I’ve written here about how my parents asked me to stay silent in the face of busybody-assholes trying their dead-level best to butt into my life and shit all over me. I understood why they asked me to do that but thinking about that now I feel like they denied me something I should have been able to do, and that was to stand up for myself. I should have been able to tell people who wanted to butt their noses into my life and try and run it for me this:
Back off and deal with your own fucking shit.
Because I feel like people who butt their noses into other people’s lives and try to dictate how other people should live are trying to avoid dealing with their own lives and yes, their own shit. And no, I’m not being a bitch here for saying that even if someone reading this may be feeling more than a little butt-hurt. I say this because I was doing my dead-level best back then like I do now to stay out of everyone’s life and not tell anyone how to live their life. And most of all, I’ve been working my ass off to deal with my own shit as I’m fond of calling it.
No, this is not an attention-grab or any bullshit like that.

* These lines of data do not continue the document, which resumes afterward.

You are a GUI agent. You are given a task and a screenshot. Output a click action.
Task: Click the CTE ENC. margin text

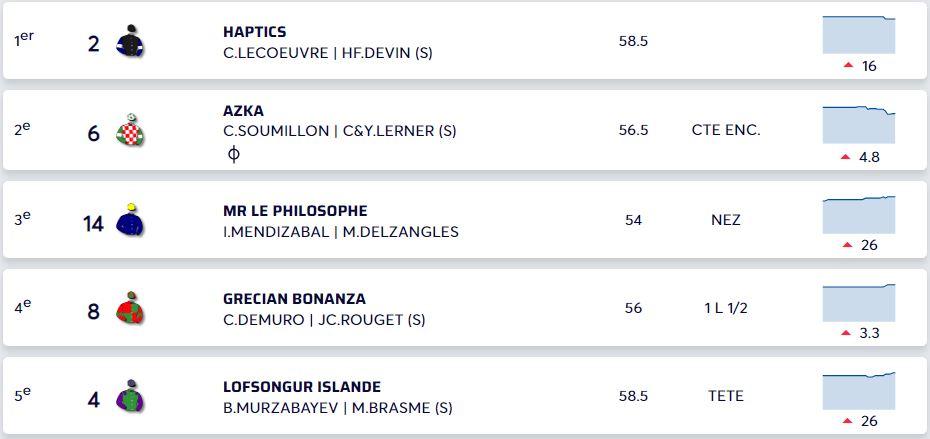point(726,131)

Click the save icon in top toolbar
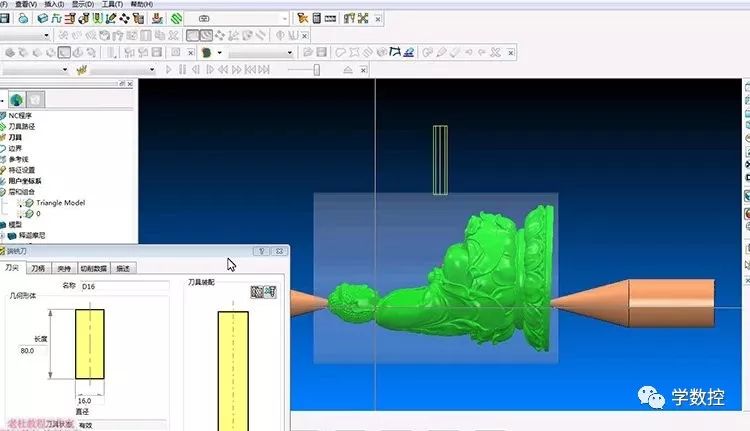(4, 18)
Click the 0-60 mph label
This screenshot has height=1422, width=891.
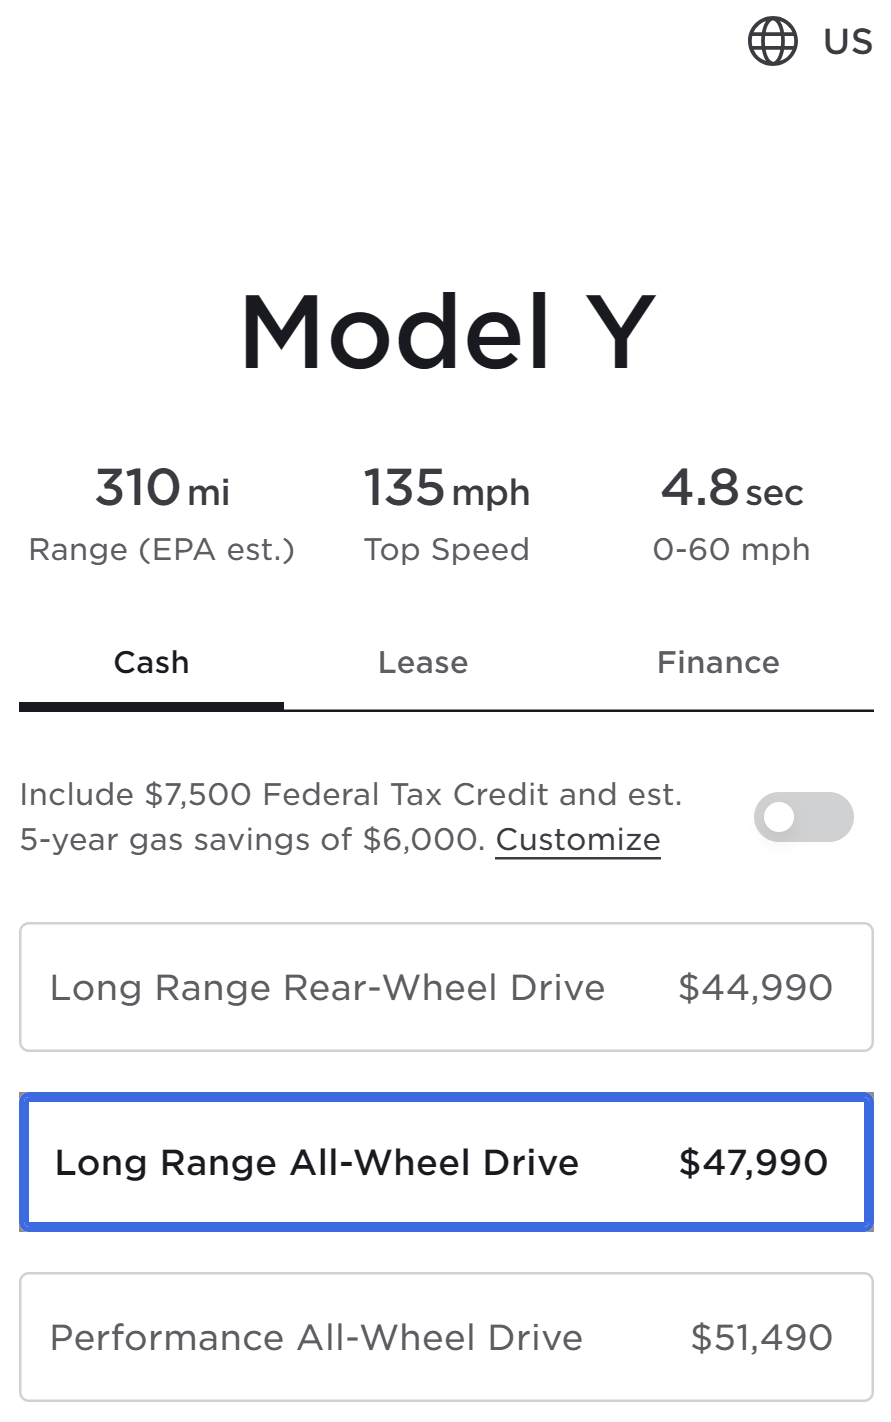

This is for anyone who has ever felt like they’ve had to hide a part of their lives from everyone around them.
I look back now and feel like if I had kept writing through the worst of the shit-storms I went through in my twenties and thirties, I wouldn’t have had near the amount of shit to work through, and I wouldn’t have had to box up so much crap from back then to deal with now. I look back and think I should have been able to keep writing through all that and if anyone had found out and said something to me I should have had the freedom to tell them to back off. But I was not defiant back then like I am now. Back then I was terrified I’d set off a shit-storm if I pushed back or gave anyone anything they could use against me, and yes that would have included any writing like a journal or diary that I could have used as a therapy source back then.
Prince Harry recently said his family’s motto was always, “Never complain, never explain.” I think that motto is for tons of people and families around the world and yes, I will apply it to my own. Because I’ve been told to my face in the past not to complain, that I had NOTHING to complain about even though in reality I wasn’t complaining so much as trying to explain myself. And that’s what I’m doing now: explaining and not complaining. To me, complaining is running your mouth and expecting people to go along with your high-handed bullshit and if they push back then they’re the bad guys. Explaining is talking things out and trying to find understanding in how you think and feel.
Writing is my way of explaining and trying to find answers to questions about why I think and feel the way I do. I think writing is about finding truth and that’s not a popular thing with some people in this world. Because if your truth doesn’t align perfectly with theirs then that’s when the shit could hit the fan.
To any writer reading this who feels like you can’t write, or shouldn’t write when your stress and anxiety levels skyrocket and things come at you fast and hard: I understand your feelings and it’s okay to have them. But you don’t have to give in to them either. And if there are people in your life who feel like they can dictate when you write or should write or any bullshit like that, feel free to use my rude-and-crude response: back off and go deal with your own fucking shit.
For me, luckily I’m working in a vacuum and that means as of right now I’m not getting any direct communication telling me I’m an asshole, bitch, or that I should just shut the fuck up. And every time I think of this, I hear my father’s voice in my head telling me that’s one less piece of bullshit I have to deal with and to keep doing what I want to do with my life. The old man is right as always and I would do well to listen to him as I think other writers should, too.